_WHAT THE TASK REQUIRES_:
From the data that follows, print exactly the lines starting at the one containing "de juny (1494, 1079)" and ending at the one containing "بالطبيعة (306, 267)"; include both of them and nothing more.
━━━ DATA SHOWN ━━━
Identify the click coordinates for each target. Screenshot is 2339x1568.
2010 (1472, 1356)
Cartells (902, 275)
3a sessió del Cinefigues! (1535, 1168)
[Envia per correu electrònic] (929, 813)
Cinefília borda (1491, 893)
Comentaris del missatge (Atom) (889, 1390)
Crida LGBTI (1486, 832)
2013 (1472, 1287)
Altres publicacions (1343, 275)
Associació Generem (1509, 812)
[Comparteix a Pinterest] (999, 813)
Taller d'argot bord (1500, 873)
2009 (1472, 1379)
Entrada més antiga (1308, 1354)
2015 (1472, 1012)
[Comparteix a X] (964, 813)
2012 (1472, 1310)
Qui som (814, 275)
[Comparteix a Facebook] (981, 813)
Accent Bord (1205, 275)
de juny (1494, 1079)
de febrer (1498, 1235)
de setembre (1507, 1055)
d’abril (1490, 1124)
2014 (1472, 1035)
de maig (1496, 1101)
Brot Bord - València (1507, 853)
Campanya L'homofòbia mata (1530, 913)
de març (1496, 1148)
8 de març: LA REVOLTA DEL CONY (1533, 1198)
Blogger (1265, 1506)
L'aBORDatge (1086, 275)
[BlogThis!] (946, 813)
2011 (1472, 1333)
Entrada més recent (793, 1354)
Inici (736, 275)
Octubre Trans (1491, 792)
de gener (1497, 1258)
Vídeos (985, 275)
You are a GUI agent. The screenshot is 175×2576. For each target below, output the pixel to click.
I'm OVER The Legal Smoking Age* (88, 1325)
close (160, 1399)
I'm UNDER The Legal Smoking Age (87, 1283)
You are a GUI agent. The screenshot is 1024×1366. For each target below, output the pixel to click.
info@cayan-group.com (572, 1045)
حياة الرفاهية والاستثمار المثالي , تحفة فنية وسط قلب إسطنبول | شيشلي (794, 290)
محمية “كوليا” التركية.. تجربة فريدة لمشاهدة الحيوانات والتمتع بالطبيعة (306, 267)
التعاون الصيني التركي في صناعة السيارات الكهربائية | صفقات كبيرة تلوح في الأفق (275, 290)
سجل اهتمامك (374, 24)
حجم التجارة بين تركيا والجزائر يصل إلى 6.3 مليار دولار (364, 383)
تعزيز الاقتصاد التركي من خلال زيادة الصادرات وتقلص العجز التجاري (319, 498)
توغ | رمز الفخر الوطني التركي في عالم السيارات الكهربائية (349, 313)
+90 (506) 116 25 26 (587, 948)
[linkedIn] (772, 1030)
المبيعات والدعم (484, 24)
━━━
_WRITTEN SOLUTION_:
de juny (1494, 1079)
de febrer (1498, 1235)
de setembre (1507, 1055)
d’abril (1490, 1124)
2014 (1472, 1035)
de maig (1496, 1101)
Brot Bord - València (1507, 853)
Campanya L'homofòbia mata (1530, 913)
de març (1496, 1148)
8 de març: LA REVOLTA DEL CONY (1533, 1198)
Blogger (1265, 1506)
L'aBORDatge (1086, 275)
[BlogThis!] (946, 813)
2011 (1472, 1333)
Entrada més recent (793, 1354)
Inici (736, 275)
Octubre Trans (1491, 792)
de gener (1497, 1258)
Vídeos (985, 275)
You are a GUI agent. The screenshot is 175×2576. For each target below, output the pixel to click.
I'm OVER The Legal Smoking Age* (88, 1325)
close (160, 1399)
I'm UNDER The Legal Smoking Age (87, 1283)
You are a GUI agent. The screenshot is 1024×1366. For each target below, output the pixel to click.
info@cayan-group.com (572, 1045)
حياة الرفاهية والاستثمار المثالي , تحفة فنية وسط قلب إسطنبول | شيشلي (794, 290)
محمية “كوليا” التركية.. تجربة فريدة لمشاهدة الحيوانات والتمتع بالطبيعة (306, 267)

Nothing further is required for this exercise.